Top of DATA FOR THIS TASK

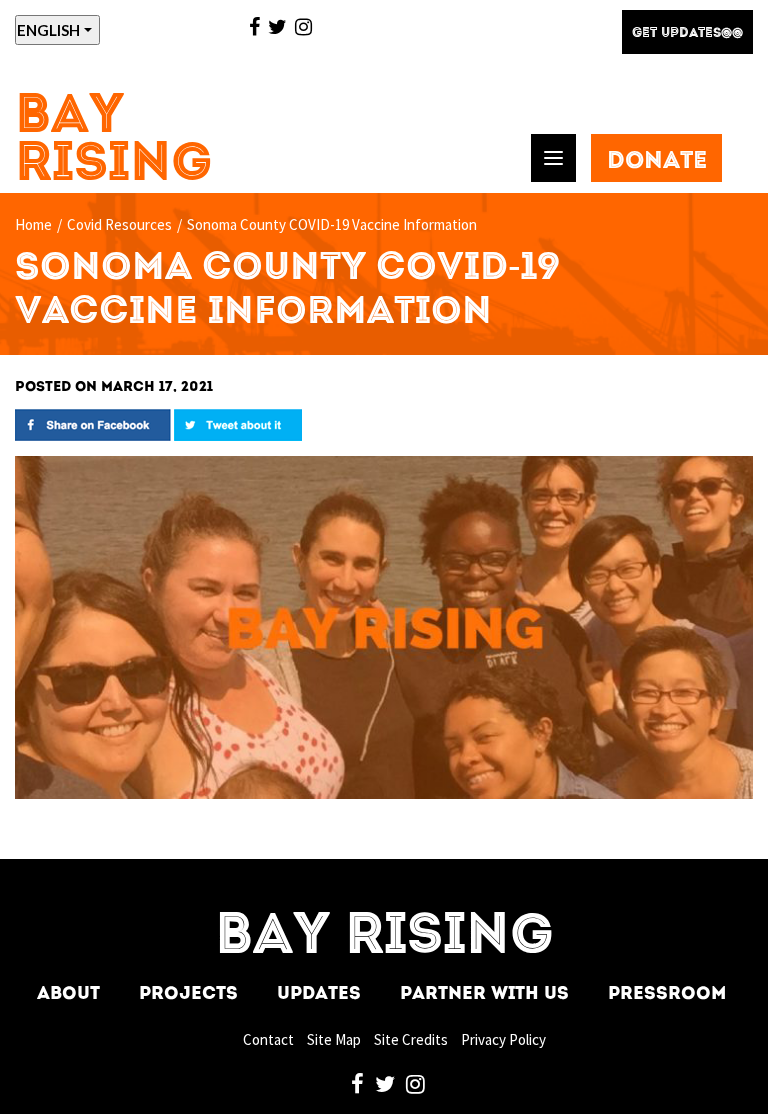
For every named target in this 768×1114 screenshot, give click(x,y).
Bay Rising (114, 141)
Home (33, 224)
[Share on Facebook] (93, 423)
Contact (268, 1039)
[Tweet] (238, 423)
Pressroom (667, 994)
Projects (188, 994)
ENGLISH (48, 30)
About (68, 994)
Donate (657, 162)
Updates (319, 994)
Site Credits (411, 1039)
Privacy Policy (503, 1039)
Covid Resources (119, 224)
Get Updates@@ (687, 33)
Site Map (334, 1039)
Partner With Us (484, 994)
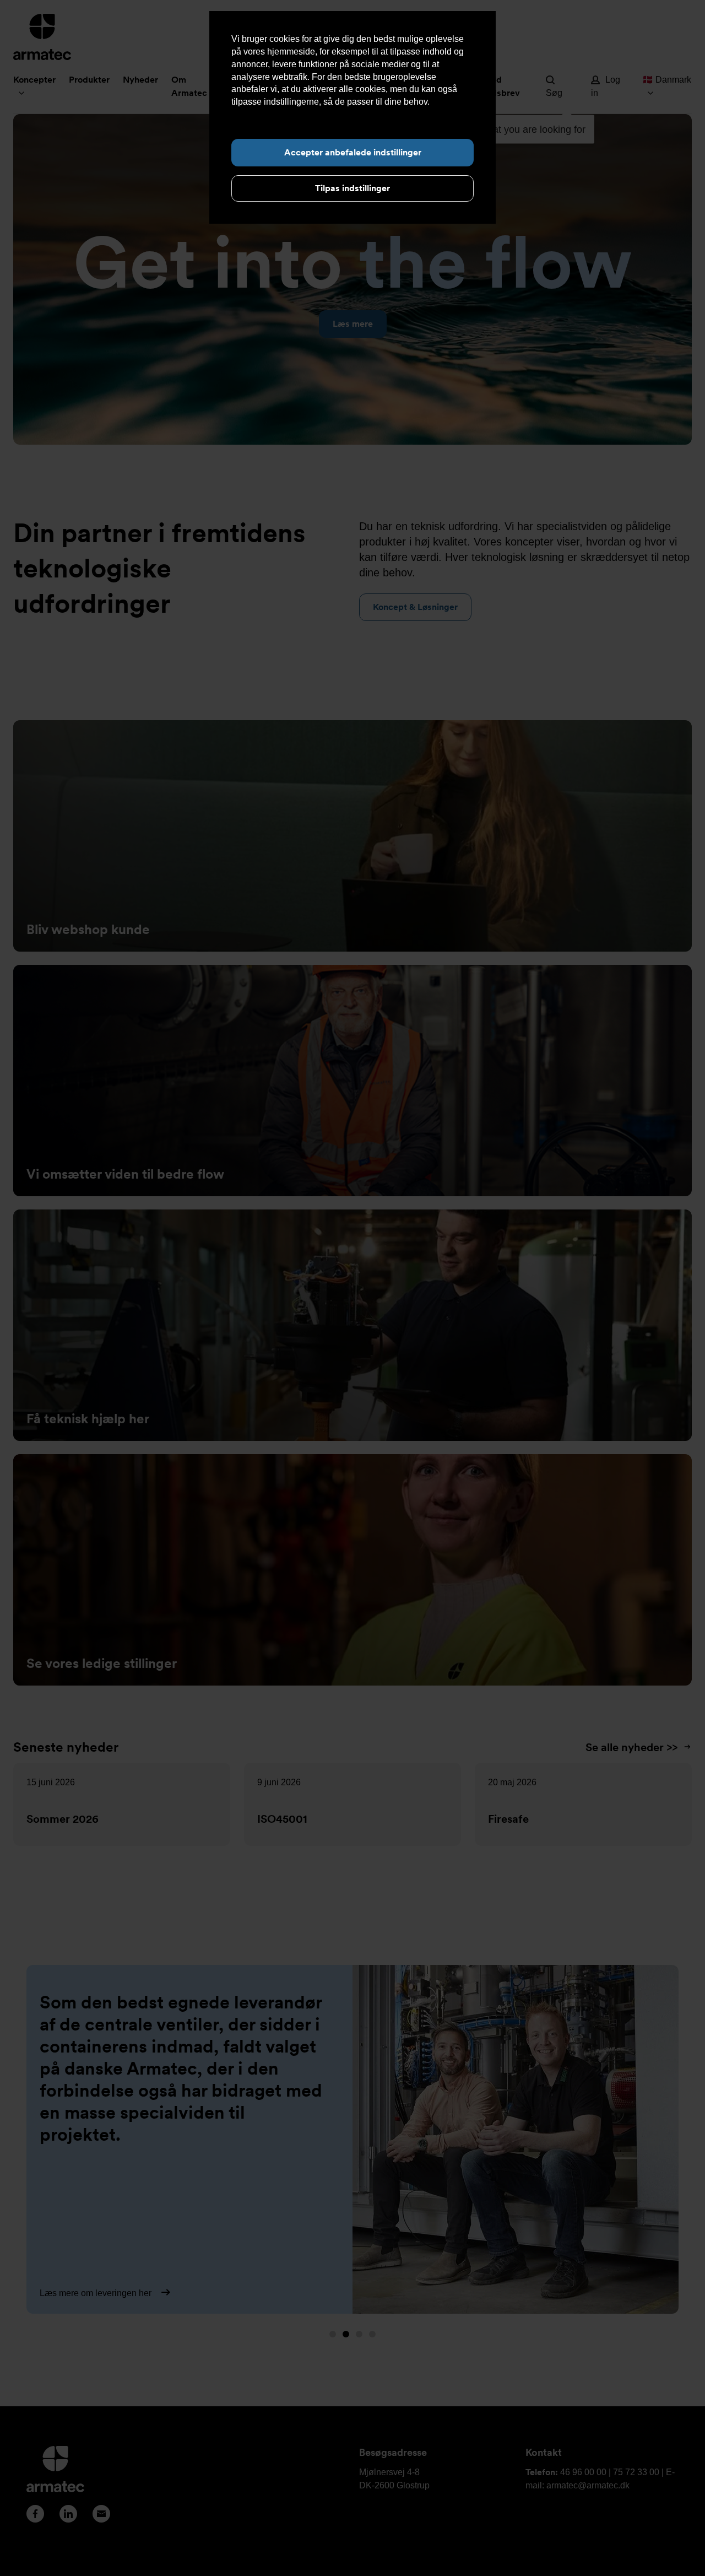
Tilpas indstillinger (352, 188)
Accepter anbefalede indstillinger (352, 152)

Bottom of DATA FOR THIS TASK

# EXERCISE REQUIREMENTS:
When you reach the line holding "About (68, 994)" in the listing above, begin retyping exactly, and stop once the line holding "Tilpas indstillinger (352, 188)" is done; pictures stay out.

# EXPECTED ANSWER:
About (68, 994)
Donate (657, 162)
Updates (319, 994)
Site Credits (411, 1039)
Privacy Policy (503, 1039)
Covid Resources (119, 224)
Get Updates@@ (687, 33)
Site Map (334, 1039)
Partner With Us (484, 994)
Tilpas indstillinger (352, 188)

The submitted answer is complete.